◆ **OBJECTIF A**: Présentez sous forme de liste numérotée les lignes des entrées, en commençant au début des entrées et en terminant à la ligne qui contient « tap(181, 24) », ces deux lignes comprises. Omettez les lignes vides.

A la recherche d’Isabelle

Je m’appelle Charles, je suis Alsacien-Lorrain, et je fus un combattant de la Grande Guerre 14-18. J’ai voulu vous transmettre ma version de cette période telle que je l’ai vécu. Tout particulièrement en pensant à tous ces militaires incorporés par le destin dans les rangs germaniques, disons « malgré eux ». Au fil des pages je retrace cette période où chacun dut « vivre sa destinée ».

Pendant l’été 2019, j’ai vu sur Facebook une personne qui cherchait une « Isabelle » dont son grand père Charles avait connu pendant la Grande Guerre 1914-1918 à Laon.

Après différentes recherches aux archives départementales, j’ai fini par la trouver. Satisfaire une demande comme celle-là m’a particulièrement plu car la personne portait le même prénom !

En quête d’Isabelle de l‘Aisne

1er au 15 aout 2019 : 

Retrouver Isabelle impliquait maintenant des recherches généalogiques. Nous commençâmes par nous abonner à des sites spécialisés en généalogie pour essayer de contacter des personnes ayant des aïeuls de la région de Laon et comme prénom Isabelle. Nous sollicitâmes aussi le site internet « Généalogie de l’Aisne » qui accepta de lancer une enquête que nous intitulâmes « En quête d’Isabelle de l’Aisne » pour trouver des passionnés qui pourraient nous aider dans nos recherches.

Très rapidement une petite dizaine de personnes nous apporta diverses informations et une d’entre elles se distingua particulièrement. Le hasard voulut qu’elle s’appelle également Isabelle. Nous échangeâmes via Messenger pendant nos vacances, et elle allait méthodiquement retrouver de multiples autres documents d’archives :

Nadine : Nous avons retrouvé dans un arbre généalogique une Isabelle qui pourrait correspondre, je vous envoie tous les éléments.

◆ **DONNÉES FOURNIES**:

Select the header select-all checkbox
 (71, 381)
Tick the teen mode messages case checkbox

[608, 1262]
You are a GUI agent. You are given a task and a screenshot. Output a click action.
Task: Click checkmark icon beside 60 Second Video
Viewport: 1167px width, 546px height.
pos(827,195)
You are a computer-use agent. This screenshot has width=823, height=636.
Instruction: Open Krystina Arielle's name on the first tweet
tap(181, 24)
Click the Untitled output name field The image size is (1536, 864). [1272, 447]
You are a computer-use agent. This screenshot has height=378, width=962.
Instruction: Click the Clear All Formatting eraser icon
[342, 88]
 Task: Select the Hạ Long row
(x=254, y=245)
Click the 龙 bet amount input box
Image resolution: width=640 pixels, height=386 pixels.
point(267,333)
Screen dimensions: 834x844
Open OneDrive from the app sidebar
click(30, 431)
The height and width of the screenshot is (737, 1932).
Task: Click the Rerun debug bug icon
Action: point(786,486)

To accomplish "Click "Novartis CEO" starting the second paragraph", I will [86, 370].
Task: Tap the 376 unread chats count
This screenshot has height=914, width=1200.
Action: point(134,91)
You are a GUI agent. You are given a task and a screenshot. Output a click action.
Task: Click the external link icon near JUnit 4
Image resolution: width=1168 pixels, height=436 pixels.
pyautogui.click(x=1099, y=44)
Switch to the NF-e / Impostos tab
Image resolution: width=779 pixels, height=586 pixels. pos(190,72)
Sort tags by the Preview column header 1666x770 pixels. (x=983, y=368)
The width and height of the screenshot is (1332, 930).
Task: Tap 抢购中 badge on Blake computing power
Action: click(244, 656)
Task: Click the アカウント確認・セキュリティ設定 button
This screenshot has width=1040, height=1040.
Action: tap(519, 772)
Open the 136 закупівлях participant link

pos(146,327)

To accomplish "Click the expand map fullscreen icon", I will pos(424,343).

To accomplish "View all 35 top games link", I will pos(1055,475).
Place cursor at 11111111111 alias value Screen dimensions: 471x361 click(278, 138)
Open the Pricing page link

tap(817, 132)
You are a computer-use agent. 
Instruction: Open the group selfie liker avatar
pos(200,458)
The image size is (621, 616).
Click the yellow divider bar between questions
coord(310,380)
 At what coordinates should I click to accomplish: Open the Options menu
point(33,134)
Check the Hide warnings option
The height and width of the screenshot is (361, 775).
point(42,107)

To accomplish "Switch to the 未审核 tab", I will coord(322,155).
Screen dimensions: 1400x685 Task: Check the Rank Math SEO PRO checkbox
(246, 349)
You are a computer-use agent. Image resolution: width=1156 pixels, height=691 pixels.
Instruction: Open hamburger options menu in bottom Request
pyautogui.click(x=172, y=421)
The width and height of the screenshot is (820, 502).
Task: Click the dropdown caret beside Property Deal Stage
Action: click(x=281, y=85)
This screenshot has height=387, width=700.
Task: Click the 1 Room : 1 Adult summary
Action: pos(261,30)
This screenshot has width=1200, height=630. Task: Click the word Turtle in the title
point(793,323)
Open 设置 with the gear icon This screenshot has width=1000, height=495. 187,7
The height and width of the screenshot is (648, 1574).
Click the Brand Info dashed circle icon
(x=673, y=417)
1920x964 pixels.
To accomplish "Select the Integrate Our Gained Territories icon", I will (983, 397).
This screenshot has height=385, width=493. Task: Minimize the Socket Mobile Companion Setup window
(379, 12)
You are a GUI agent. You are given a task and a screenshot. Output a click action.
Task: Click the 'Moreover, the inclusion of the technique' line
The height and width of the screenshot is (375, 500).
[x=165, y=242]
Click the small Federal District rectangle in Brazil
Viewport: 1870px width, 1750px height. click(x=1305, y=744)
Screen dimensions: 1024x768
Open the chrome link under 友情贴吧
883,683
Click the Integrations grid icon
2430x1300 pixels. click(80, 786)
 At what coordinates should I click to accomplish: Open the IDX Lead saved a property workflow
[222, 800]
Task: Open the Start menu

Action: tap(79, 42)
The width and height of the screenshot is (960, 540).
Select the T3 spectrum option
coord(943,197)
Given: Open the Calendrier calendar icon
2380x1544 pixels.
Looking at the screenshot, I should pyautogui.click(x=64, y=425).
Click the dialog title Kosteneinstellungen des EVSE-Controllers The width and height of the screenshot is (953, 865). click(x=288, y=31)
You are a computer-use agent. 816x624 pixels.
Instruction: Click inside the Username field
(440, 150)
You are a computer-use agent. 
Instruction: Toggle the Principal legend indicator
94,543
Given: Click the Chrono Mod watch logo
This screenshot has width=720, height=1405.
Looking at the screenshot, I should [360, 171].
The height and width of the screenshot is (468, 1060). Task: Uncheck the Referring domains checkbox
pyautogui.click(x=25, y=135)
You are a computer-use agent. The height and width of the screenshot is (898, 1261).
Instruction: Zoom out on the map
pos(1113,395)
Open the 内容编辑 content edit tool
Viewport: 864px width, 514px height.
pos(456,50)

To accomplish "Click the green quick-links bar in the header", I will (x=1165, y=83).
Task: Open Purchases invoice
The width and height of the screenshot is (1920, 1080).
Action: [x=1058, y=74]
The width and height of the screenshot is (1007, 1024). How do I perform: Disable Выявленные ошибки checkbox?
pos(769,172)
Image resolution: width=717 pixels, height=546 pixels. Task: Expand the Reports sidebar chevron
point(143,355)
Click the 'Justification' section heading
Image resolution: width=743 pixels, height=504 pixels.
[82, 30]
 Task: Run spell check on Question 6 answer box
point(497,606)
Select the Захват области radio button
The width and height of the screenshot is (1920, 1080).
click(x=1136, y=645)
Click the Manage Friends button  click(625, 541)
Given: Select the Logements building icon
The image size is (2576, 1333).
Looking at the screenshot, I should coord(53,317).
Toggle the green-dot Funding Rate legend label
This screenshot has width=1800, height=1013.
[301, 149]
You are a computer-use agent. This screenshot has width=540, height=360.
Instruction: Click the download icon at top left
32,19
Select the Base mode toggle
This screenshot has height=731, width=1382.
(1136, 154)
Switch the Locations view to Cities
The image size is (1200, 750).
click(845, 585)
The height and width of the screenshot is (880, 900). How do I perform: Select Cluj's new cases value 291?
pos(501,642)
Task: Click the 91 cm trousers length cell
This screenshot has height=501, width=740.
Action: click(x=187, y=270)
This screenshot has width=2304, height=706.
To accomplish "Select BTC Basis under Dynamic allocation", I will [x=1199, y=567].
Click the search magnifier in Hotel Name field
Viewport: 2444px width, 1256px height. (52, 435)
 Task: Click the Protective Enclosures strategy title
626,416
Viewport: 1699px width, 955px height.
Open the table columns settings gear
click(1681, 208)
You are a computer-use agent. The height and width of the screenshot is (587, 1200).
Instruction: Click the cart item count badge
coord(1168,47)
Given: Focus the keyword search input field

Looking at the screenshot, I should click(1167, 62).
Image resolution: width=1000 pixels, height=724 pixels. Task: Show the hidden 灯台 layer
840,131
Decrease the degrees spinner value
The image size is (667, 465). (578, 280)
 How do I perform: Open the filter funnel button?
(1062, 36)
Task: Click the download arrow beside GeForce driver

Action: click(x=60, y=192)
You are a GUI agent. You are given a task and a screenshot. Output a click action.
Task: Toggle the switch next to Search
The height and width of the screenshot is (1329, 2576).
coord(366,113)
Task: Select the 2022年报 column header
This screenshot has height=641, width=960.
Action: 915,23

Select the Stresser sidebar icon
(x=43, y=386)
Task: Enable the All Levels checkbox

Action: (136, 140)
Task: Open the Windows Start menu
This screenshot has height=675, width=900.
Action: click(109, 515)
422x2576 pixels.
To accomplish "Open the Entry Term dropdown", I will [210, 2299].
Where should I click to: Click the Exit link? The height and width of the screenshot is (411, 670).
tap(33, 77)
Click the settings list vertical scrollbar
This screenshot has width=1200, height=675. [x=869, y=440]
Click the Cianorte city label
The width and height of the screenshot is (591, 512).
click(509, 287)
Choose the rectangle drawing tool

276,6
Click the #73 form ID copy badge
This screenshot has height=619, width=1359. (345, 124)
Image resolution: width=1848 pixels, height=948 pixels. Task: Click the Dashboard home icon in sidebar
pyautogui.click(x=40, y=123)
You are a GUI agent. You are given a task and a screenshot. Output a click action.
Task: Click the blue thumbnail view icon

◆ **OBJECTIF B**: Recopiez à l'identique le passage du texte sur la recherche d'Isabelle qui commence à « 1er au 15 aout » et se termine à « dans nos recherches. ».

◆ **RÉPONSE A**:
1. Select the header select-all checkbox
2.  (71, 381)
3. Tick the teen mode messages case checkbox
4. [608, 1262]
5. You are a GUI agent. You are given a task and a screenshot. Output a click action.
6. Task: Click checkmark icon beside 60 Second Video
7. Viewport: 1167px width, 546px height.
8. pos(827,195)
9. You are a computer-use agent. This screenshot has width=823, height=636.
10. Instruction: Open Krystina Arielle's name on the first tweet
11. tap(181, 24)

◆ **RÉPONSE B**:
1er au 15 aout 2019 : 

Retrouver Isabelle impliquait maintenant des recherches généalogiques. Nous commençâmes par nous abonner à des sites spécialisés en généalogie pour essayer de contacter des personnes ayant des aïeuls de la région de Laon et comme prénom Isabelle. Nous sollicitâmes aussi le site internet « Généalogie de l’Aisne » qui accepta de lancer une enquête que nous intitulâmes « En quête d’Isabelle de l’Aisne » pour trouver des passionnés qui pourraient nous aider dans nos recherches.